> _TASK PROMPT_
Turn every line of the data below into a numbered list, dropping any blank lines.

> _AVAILABLE DATA_

============

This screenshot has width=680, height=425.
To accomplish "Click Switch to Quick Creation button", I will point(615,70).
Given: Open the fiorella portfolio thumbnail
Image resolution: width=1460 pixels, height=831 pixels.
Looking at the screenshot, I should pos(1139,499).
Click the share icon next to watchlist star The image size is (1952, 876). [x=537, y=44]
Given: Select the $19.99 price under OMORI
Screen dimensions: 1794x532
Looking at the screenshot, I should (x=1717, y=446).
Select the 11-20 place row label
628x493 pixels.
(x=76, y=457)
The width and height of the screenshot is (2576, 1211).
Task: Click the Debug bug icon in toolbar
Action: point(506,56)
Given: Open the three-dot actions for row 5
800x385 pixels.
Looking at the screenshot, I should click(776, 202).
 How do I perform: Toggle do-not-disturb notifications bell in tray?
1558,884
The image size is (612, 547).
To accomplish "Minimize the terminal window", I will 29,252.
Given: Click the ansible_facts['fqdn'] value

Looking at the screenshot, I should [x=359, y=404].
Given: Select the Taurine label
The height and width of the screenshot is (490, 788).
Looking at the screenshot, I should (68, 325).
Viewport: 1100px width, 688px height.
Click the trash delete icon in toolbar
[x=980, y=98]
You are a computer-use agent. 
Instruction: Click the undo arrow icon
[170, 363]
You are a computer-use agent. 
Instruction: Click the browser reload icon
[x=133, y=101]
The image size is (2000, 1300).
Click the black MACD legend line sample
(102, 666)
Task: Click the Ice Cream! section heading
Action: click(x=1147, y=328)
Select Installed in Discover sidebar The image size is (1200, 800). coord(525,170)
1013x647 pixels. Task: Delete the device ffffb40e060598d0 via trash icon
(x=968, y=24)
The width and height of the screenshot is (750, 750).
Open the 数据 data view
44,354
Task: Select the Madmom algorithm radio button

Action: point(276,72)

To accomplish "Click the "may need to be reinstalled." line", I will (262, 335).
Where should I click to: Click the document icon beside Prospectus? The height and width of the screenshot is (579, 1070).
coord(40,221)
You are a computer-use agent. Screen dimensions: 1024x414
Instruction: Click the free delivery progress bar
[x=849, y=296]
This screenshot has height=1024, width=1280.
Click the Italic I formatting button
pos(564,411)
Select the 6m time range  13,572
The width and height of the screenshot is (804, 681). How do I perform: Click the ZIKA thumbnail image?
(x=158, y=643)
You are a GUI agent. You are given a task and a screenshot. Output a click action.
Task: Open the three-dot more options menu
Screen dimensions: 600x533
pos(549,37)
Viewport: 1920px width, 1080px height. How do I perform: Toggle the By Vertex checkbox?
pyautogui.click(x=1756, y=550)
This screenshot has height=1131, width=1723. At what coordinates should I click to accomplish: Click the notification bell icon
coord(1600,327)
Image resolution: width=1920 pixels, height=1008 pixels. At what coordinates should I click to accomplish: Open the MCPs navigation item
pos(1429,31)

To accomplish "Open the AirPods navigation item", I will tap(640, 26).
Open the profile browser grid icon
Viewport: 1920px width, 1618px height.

============

> _ANSWER TO THIS TASK_
1. This screenshot has width=680, height=425.
2. To accomplish "Click Switch to Quick Creation button", I will point(615,70).
3. Given: Open the fiorella portfolio thumbnail
4. Image resolution: width=1460 pixels, height=831 pixels.
5. Looking at the screenshot, I should pos(1139,499).
6. Click the share icon next to watchlist star The image size is (1952, 876). [x=537, y=44]
7. Given: Select the $19.99 price under OMORI
8. Screen dimensions: 1794x532
9. Looking at the screenshot, I should (x=1717, y=446).
10. Select the 11-20 place row label
11. 628x493 pixels.
12. (x=76, y=457)
13. The width and height of the screenshot is (2576, 1211).
14. Task: Click the Debug bug icon in toolbar
15. Action: point(506,56)
16. Given: Open the three-dot actions for row 5
17. 800x385 pixels.
18. Looking at the screenshot, I should click(776, 202).
19.  How do I perform: Toggle do-not-disturb notifications bell in tray?
20. 1558,884
21. The image size is (612, 547).
22. To accomplish "Minimize the terminal window", I will 29,252.
23. Given: Click the ansible_facts['fqdn'] value
24. Looking at the screenshot, I should [x=359, y=404].
25. Given: Select the Taurine label
26. The height and width of the screenshot is (490, 788).
27. Looking at the screenshot, I should (68, 325).
28. Viewport: 1100px width, 688px height.
29. Click the trash delete icon in toolbar
30. [x=980, y=98]
31. You are a computer-use agent. 
32. Instruction: Click the undo arrow icon
33. [170, 363]
34. You are a computer-use agent. 
35. Instruction: Click the browser reload icon
36. [x=133, y=101]
37. The image size is (2000, 1300).
38. Click the black MACD legend line sample
39. (102, 666)
40. Task: Click the Ice Cream! section heading
41. Action: click(x=1147, y=328)
42. Select Installed in Discover sidebar The image size is (1200, 800). coord(525,170)
43. 1013x647 pixels. Task: Delete the device ffffb40e060598d0 via trash icon
44. (x=968, y=24)
45. The width and height of the screenshot is (750, 750).
46. Open the 数据 data view
47. 44,354
48. Task: Select the Madmom algorithm radio button
49. Action: point(276,72)
50. To accomplish "Click the "may need to be reinstalled." line", I will (262, 335).
51. Where should I click to: Click the document icon beside Prospectus? The height and width of the screenshot is (579, 1070).
52. coord(40,221)
53. You are a computer-use agent. Screen dimensions: 1024x414
54. Instruction: Click the free delivery progress bar
55. [x=849, y=296]
56. This screenshot has height=1024, width=1280.
57. Click the Italic I formatting button
58. pos(564,411)
59. Select the 6m time range  13,572
60. The width and height of the screenshot is (804, 681). How do I perform: Click the ZIKA thumbnail image?
61. (x=158, y=643)
62. You are a GUI agent. You are given a task and a screenshot. Output a click action.
63. Task: Open the three-dot more options menu
64. Screen dimensions: 600x533
65. pos(549,37)
66. Viewport: 1920px width, 1080px height. How do I perform: Toggle the By Vertex checkbox?
67. pyautogui.click(x=1756, y=550)
68. This screenshot has height=1131, width=1723. At what coordinates should I click to accomplish: Click the notification bell icon
69. coord(1600,327)
70. Image resolution: width=1920 pixels, height=1008 pixels. At what coordinates should I click to accomplish: Open the MCPs navigation item
71. pos(1429,31)
72. To accomplish "Open the AirPods navigation item", I will tap(640, 26).
73. Open the profile browser grid icon
74. Viewport: 1920px width, 1618px height.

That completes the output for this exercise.